→ **Entries provided**
□ □ □ □ □ □ □

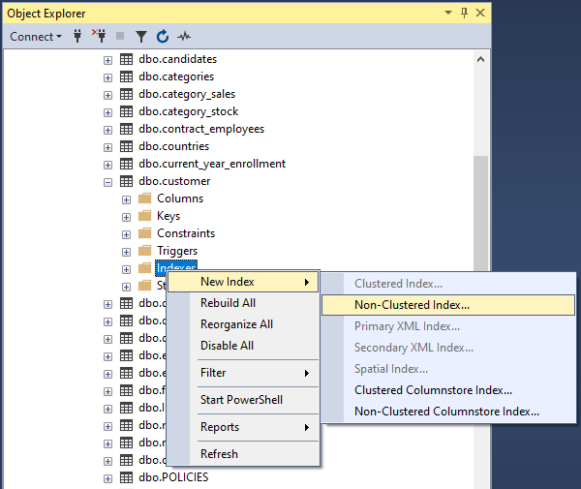Click the Connect Object Explorer plug icon
This screenshot has height=489, width=581.
coord(78,37)
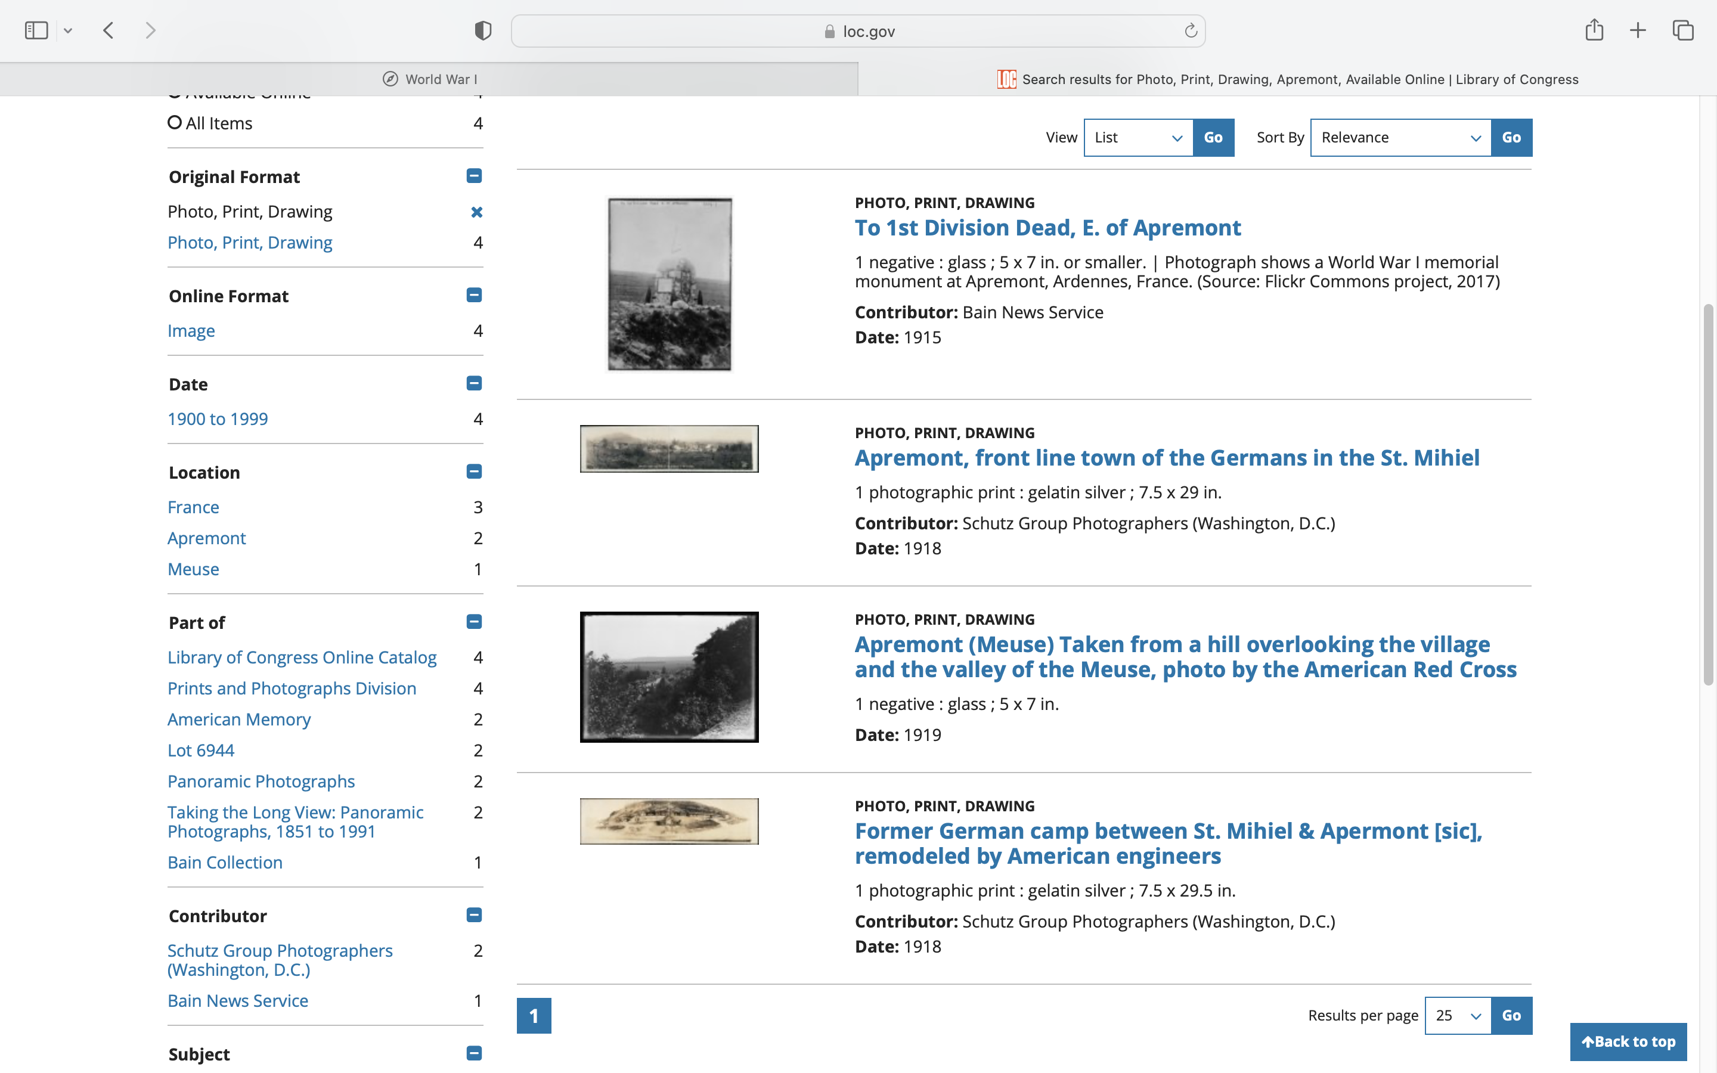1717x1073 pixels.
Task: Click the Apremont Meuse hillside photo thumbnail
Action: point(668,677)
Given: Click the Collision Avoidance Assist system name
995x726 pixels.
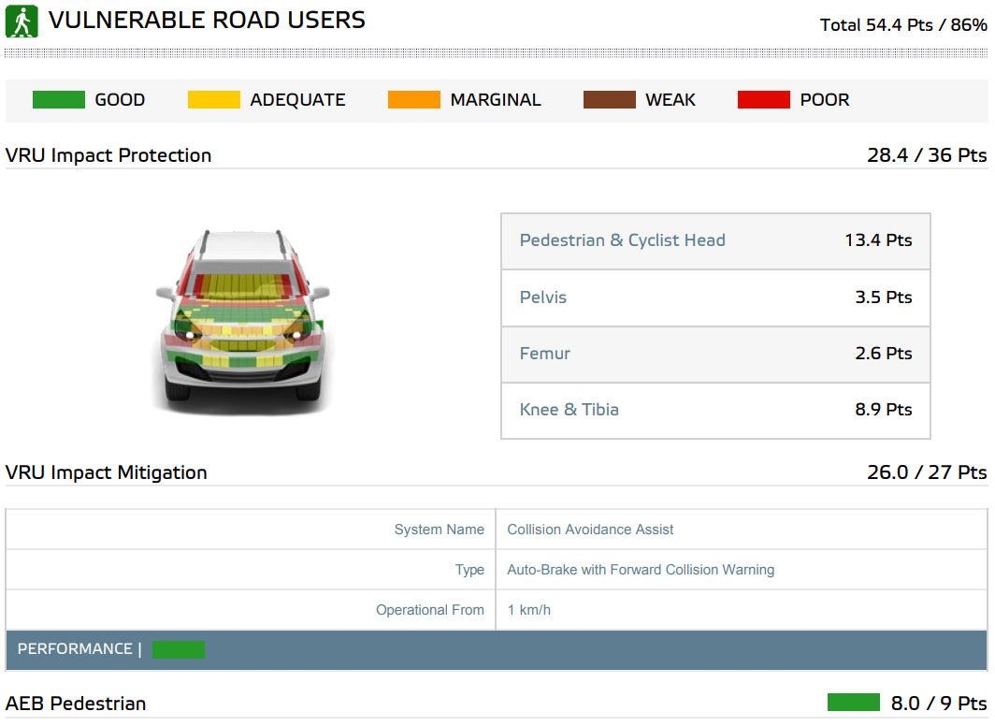Looking at the screenshot, I should pos(590,530).
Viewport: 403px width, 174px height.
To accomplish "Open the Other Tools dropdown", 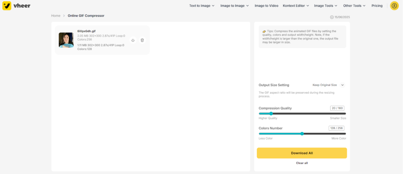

□ □ □ □ □ □ □

Edit the lines above, replacing "dropdown" with "menu" and leaving all else unchanged. Leave the pictures out.

→ **Finished answer**
Click the Connect Object Explorer plug icon
This screenshot has height=489, width=581.
coord(78,37)
1717x1073 pixels.
Task: Click the Apremont Meuse hillside photo thumbnail
Action: point(668,677)
Given: Click the Collision Avoidance Assist system name
995x726 pixels.
Looking at the screenshot, I should pos(590,530).
Viewport: 403px width, 174px height.
To accomplish "Open the Other Tools menu", 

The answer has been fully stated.